6th William McClung 2/24/01 KY
Commenting on Some Appointees
Though each of these men was, no doubt, loved by his mother, some are more worthy of comment than others. The most "notorious" of the appointments was probably that of Oliver Wolcott of CT. He had been Secretary of the Treasury under Adams, but when the "heat" was on him (suspicion of fraud and mismanagement at Treasury), a sudden fire at the Treasury Department occurred under his watch. A Congressional committee exonerated him for any blame in the fire--"there is no evidence whatever, on which to found a suspicion of its originating in negligence or design. . ." but he then resigned from the Administration. Though CT had able lawyers waiting in the wings, Adams appointed him to the 2nd Circuit, despite the fact that he had never practiced law and that it had been 20 years since he left Tapping Reeve's law school in Litchfield, CT.

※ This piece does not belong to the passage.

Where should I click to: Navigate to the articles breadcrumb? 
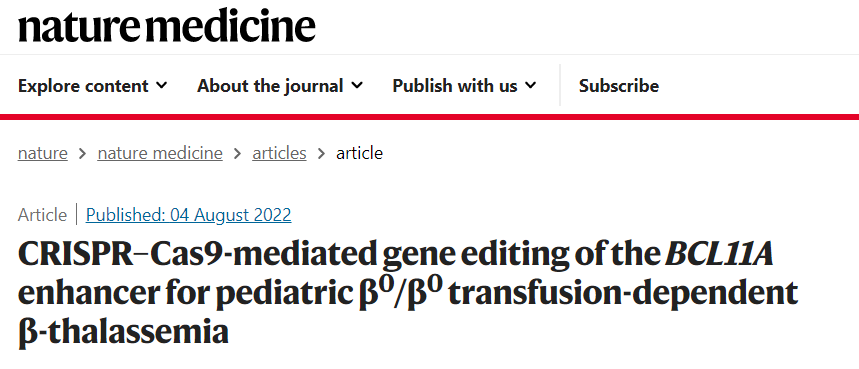click(x=279, y=153)
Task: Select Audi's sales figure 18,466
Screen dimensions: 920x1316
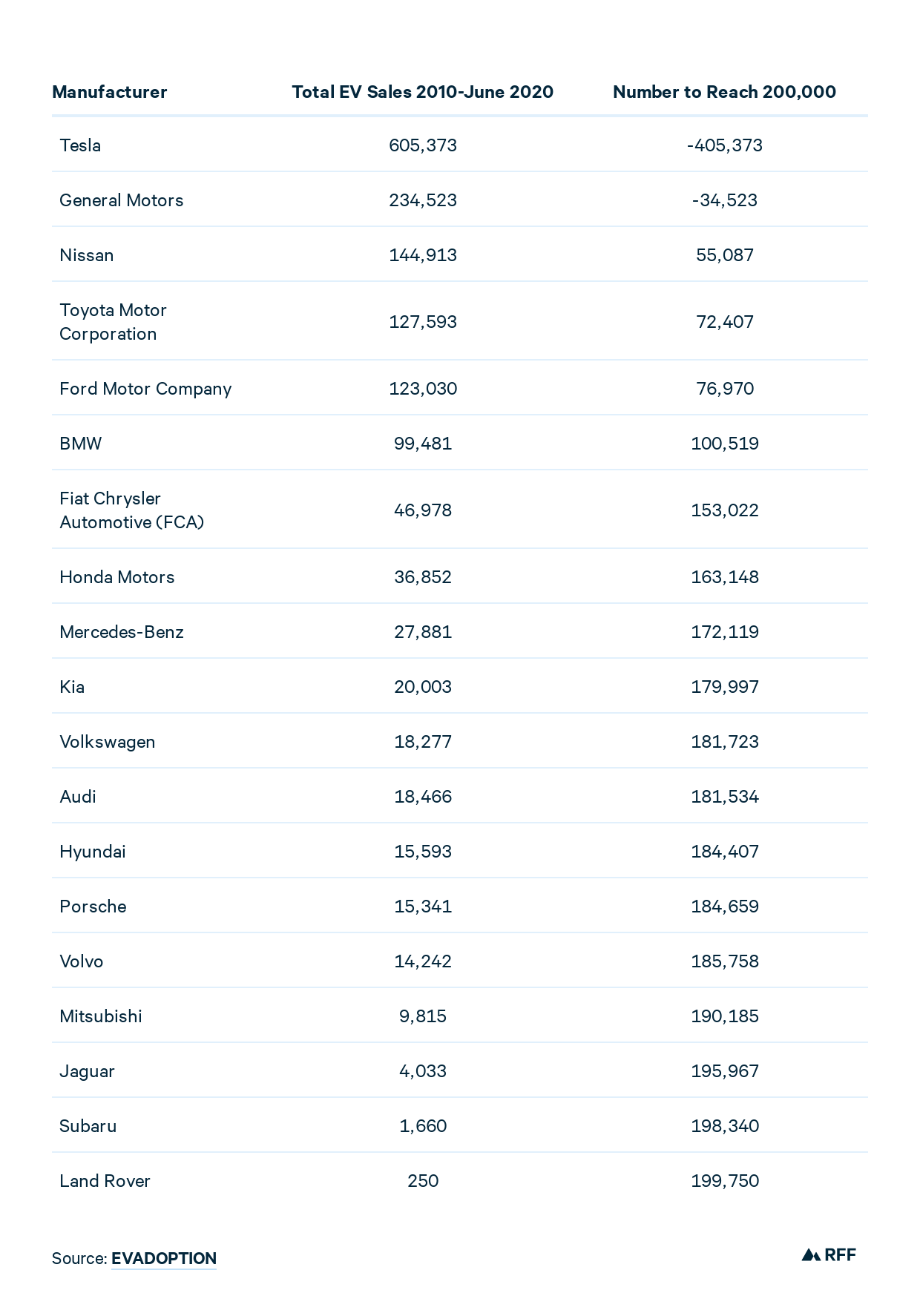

Then there were the "familial" appointments. Both George Keith Taylor of VA and William McClung of KY were cousins of Secretary of State/Chief Justice John Marshall. The latter appointment is significant because frontier KY was heavily Republican and McClung was of a fairly small minority of KY Federalists. One of KY's senators, who had just been defeated in a re-election campaign, was Federalist Humphrey Marshall--also a cousin of John Marshall. When you consider that Thomas Jefferson and John Marshall were also related by birth, through the Randolph clan, you wonder, in fact whether large swaths of the political gatherings in the early Republic were just family reunions.
Most often a person got an appointment because he was close to a person who had the "ear" of John Adams. A case in point is Delaware's Richard Bassett. He was the father-in-law of Representative James Bayard, the one who was contemplating breaking the "logjam" in the Presidential balloting. In fact, the nomination of this father-in-law went forward the day after he withheld his vote. Already on Feb. 10, before the Judiciary Act bill had yet been signed by Adams, Bayard wrote to Bassett:
"If it is good news I can assure you of a seat upon the Bench of the Circuit Court. 2,000 dollars (the salary of such a judge) are better than anything Delaware can give you, and not an unpleasant provision for life. . ."
Thus, it is probably more accurate to say that the judicial appointees reflected generally a Federalist philosophy but their primary claim to fame was that they knew a Federalist politician of "weight" in the Congress. This resulted in some very fine judges, to be sure; but it probably yielded a few more of the "political" appointments than would have been made had Adams more time to deliberate. As it was, these appointments had to be made post-haste.
Six of the 16 Circuit Judges had previously been District Judges; thus new District Court appointments also had to be made. What is ironic in all of this, as Ackerman cleverly points out, is that two active Federalist Senators, Elijah Paine of VT and Ray Greene of RI, accepted district court judgeships--probably for the money, but were then replaced by Republican senators. This resulted in the Senate's going from a Federalist margin on March 3 to, ultimately, 17-15 in favor of the Republicans (there was also one other Federalist Senator replaced by a Republican, for other reasons).
Much more could be said of the judicial appointments, but it gives you the flavor of the action taken by Congress and the appointments to the bench. When Jefferson took office on March 4, however, he wanted the new Congress to examine the appointments and the Act itself. But that is the subject for the next essay.